More than two years after Nicole Anne Smith, the former Playboy model and wife of a Texas oil baron, died of a drug overdose, and over a year since the Los Angeles police had exonerated him, Dr Sandeep Kapoor, a specialist in geriatric and internal medicine, was charged with a conspiracy to furnish drugs to Smith.
Popularly known as Dr Sandy in Los Angeles, Kapoor who was the chief backer of Krishna Kapoor Center for Memory Disorder in Los Angeles named after his paternal grandmother, was arrested last week, along with a psychiatrist and Smith's manager who were also charged with illegally prescribing drugs to her.
Kapoor and the psychiatrist Khristine Eroshevich 'repeatedly and excessively furnished thousands of prescription pills to Smith, often for no legitimate medical purpose,' Los Angeles officials said in the complaint filed in the court. Howard K. Stern, the manager and a boyfriend of Smith allegedly passed on the drugs to her.
Kapoor, 40 and his family had vehemently denied wrongdoing by him, telling Rediff India Abroad soon after Smith's death that he had an honourable track record, and the Hippocratic oath had always been on his side.
There were no citations by medical authorities against him, then. His attorney Ellyn Garofalo had said then his treatment of Smith was at all times medically sound and he will continue to co-operate with any formal requests from authorities.
Soon after Smith's death, the celebrity news site TMZ had flashed a picture of Kapoor with Smith, wife of the late oil tycoon J Howard Marshall, at a Los Angeles Gay Pride parade.

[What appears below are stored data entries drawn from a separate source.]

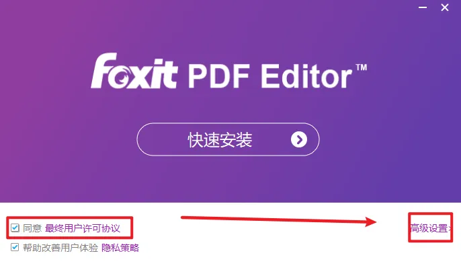Image resolution: width=461 pixels, height=270 pixels.
Task: Close the Foxit installer window
Action: [445, 7]
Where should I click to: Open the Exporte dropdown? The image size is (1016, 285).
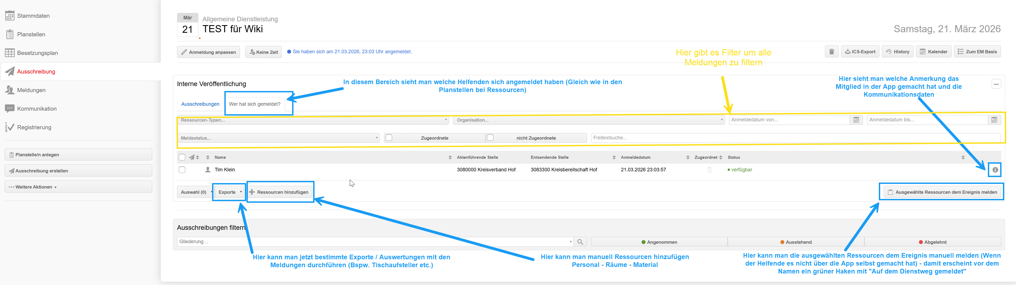pos(230,192)

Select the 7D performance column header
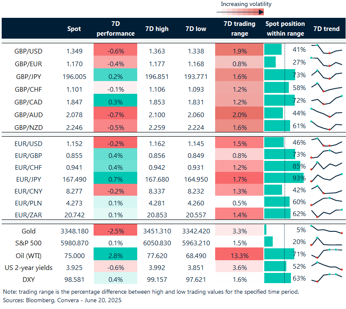click(115, 28)
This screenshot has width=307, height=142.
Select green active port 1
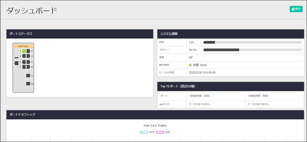(x=24, y=51)
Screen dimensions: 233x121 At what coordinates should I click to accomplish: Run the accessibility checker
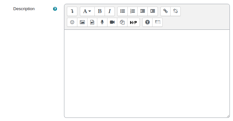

The website also claimed that it had obtained documents which show that on August 25, 2006, just 13 days before Smith gave birth to a girl, Kapoor wrote a prescription to her for methadone. A medical examiner's investigation ruled that her death was an accidental overdose. But questions persisted, and apparently the investigation continued.

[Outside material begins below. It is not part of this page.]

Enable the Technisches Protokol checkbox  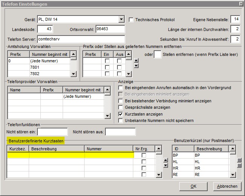131,20
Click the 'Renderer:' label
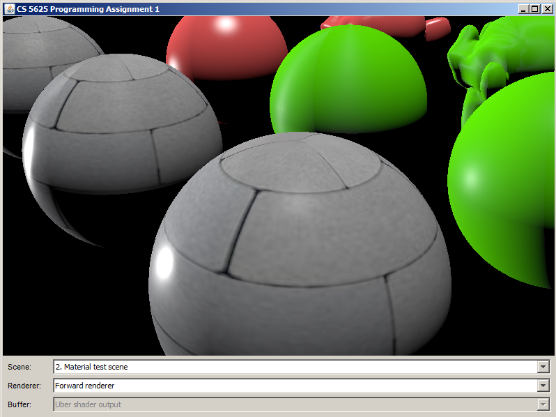Screen dimensions: 556x417 point(24,386)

Kapoor, who was freed on a $20,000 bond, faces at least 10 years in prison if convicted, and possibly the end of his medical career.
Kapoor, a 1996 graduate of Boston University School of Medicine, was god-fearing and wouldn't ever dream of harming even a fly, family members had said. This week they were not responding to any questions, though.

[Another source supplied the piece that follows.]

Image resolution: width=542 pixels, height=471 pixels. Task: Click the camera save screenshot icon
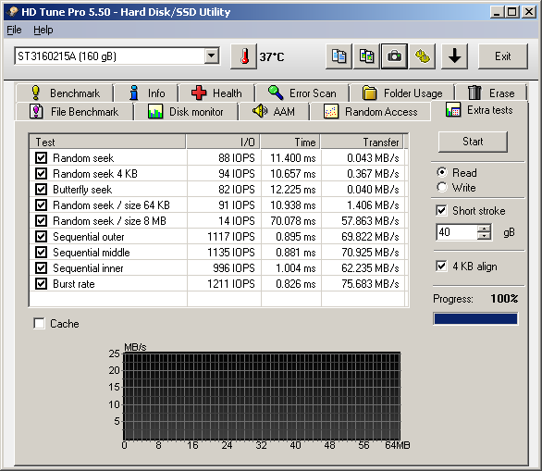394,56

But prosecutors in Los Angeles had nothing but the sternest words for Kapoor and his alleged cohorts. Prosecutors said the doctors gave the drugs to Stern, who then gave them to Smith.
California Attorney General Edmund G Brown, former governor of the state, said in a statement, "The doctors had violated their ethical obligations as physicians, while Stern funnelled highly addictive drugs to Smith."
Investigators said prescription and over-the-counter drugs were found in Smith's system, including three antidepressants or anti-anxiety drugs.
Kapoor, Eroshevich and Stern were each charged with eight felonies, including conspiring to furnish controlled substances and obtaining fraudulent prescriptions for nearly two and half years to January 2007 -- only weeks before the playmate's death.
"The doctors and Stern devised a plan to use fake names so that Smith could be prescribed thousands of pills," Brown said.
"She was obviously addicted. These doctors had a medical obligation to prescribe medicine in a professional way. Evidence will show this did not happen," Brown added.
Kapoor, who for several years called himself a specialist in entertainment medicine, was born in London to a civil engineer and a clinical psychologist mother. He has been practicing in Los Angeles for a decade.